Con il suo netto rifiuto di cedere il posto su un autobus a un bianco, Rosa Parks cambiò per sempre la storia dei diritti civili. Era il primo dicembre del 1955 a Montgomery, in Alabama. Rosa Parks, figlia di James e Leona McCauley e moglie di Raymond Parks, attivo nel movimento dei diritti civili, stava tornando a casa dopo aver lavorato come sarta in un grande magazzino. Faceva molto freddo e la donna, non trovando posti liberi nel settore riservato agli afroamericani, decise di sedersi al primo posto dietro alla fila per i bianchi, nel settore dei posti comuni.
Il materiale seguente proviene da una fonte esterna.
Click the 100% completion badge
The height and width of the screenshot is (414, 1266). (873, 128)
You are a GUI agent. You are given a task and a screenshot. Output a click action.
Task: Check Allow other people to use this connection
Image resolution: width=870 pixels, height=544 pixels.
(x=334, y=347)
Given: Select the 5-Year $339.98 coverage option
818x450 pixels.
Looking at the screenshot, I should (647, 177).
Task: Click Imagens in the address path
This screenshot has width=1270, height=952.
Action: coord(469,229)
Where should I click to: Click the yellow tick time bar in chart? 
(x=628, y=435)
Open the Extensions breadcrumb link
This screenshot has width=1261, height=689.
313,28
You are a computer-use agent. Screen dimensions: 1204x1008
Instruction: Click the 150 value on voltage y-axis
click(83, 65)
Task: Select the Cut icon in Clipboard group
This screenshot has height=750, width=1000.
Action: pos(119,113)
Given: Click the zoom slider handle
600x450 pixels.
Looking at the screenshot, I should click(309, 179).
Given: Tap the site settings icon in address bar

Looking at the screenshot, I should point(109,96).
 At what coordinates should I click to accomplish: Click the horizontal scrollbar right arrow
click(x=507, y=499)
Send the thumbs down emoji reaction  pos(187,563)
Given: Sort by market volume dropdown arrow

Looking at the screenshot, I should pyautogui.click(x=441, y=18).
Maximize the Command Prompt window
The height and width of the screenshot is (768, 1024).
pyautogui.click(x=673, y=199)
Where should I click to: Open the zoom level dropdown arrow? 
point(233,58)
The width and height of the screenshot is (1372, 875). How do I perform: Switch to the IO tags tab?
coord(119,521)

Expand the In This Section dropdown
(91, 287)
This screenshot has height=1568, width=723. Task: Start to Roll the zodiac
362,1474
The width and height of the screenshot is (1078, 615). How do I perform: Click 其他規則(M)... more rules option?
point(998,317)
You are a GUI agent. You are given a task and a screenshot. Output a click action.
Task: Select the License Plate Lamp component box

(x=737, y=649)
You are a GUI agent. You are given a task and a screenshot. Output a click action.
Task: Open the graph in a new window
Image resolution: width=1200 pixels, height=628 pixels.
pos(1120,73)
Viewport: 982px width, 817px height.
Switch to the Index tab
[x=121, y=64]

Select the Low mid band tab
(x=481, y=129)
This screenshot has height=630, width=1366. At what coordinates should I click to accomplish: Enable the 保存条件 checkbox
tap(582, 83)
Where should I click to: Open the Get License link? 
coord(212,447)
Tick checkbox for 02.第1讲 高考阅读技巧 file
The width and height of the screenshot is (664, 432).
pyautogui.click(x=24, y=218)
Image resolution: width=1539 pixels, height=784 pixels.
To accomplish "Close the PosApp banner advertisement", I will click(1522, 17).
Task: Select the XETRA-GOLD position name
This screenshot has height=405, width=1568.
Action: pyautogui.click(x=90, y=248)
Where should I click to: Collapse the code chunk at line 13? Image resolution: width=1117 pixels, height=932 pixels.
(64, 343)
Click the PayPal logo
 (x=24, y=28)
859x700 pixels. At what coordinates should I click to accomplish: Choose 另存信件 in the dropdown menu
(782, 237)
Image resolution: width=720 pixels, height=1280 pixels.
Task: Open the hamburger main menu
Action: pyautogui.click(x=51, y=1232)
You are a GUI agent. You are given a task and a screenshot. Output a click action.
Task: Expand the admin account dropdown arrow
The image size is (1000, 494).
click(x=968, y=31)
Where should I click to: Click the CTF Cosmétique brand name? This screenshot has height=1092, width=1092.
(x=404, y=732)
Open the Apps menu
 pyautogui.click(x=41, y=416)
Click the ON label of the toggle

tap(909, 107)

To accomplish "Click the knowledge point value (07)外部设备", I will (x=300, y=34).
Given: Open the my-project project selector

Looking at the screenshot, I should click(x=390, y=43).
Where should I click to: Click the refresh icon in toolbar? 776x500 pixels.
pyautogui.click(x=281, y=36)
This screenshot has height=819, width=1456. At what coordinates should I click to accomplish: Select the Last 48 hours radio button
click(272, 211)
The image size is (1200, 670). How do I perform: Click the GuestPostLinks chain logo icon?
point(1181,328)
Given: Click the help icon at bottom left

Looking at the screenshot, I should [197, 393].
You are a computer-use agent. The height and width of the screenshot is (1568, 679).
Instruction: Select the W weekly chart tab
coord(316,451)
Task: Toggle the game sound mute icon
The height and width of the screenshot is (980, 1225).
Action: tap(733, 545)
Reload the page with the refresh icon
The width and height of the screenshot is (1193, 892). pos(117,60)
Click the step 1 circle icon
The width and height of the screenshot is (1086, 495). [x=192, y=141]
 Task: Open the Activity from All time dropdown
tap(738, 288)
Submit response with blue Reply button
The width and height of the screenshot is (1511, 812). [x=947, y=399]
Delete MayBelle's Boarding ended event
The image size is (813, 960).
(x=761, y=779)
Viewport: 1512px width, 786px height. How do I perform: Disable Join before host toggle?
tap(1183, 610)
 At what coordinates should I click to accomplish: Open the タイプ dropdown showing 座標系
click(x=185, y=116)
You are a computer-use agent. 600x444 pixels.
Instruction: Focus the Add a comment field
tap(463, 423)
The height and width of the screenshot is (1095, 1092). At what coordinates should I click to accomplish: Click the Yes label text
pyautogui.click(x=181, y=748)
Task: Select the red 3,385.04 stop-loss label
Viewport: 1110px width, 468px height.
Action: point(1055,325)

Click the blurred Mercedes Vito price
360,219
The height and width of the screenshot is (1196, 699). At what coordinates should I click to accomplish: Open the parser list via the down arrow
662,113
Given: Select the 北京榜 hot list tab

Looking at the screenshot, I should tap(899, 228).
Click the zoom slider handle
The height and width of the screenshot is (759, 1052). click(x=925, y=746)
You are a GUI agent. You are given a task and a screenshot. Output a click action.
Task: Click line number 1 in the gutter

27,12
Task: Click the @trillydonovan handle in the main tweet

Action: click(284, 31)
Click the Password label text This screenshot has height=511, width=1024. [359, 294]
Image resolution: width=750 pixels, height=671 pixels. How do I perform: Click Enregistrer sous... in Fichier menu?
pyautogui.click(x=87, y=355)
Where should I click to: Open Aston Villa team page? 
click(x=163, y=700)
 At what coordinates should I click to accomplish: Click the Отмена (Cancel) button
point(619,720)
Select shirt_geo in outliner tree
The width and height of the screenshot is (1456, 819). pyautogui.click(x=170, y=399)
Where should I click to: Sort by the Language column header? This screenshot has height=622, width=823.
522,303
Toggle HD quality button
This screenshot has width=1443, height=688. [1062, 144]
Subito dopo di lei salì un uomo bianco, che restò in piedi. Dopo qualche fermata l’autista chiese a Rosa di lasciare libero quel posto. Lei non si scompose e rifiutò di alzarsi con dignitosa fermezza. Rosa conosceva bene le regole: i neri si sedevano dietro, i bianchi davanti, mentre i posti centrali erano misti e si potevano usare solo se tutti gli altri erano occupati, ma la precedenza spettava sempre ai bianchi. Per quel “no” fu arrestata e portata in carcere per condotta impropria e per non aver rispettato il divieto che obbligava i neri a cedere il proprio posto ai bianchi nei settori cosiddetti comuni.
Un atto coraggioso e determinato in seguito al quale si avviò una protesta storica.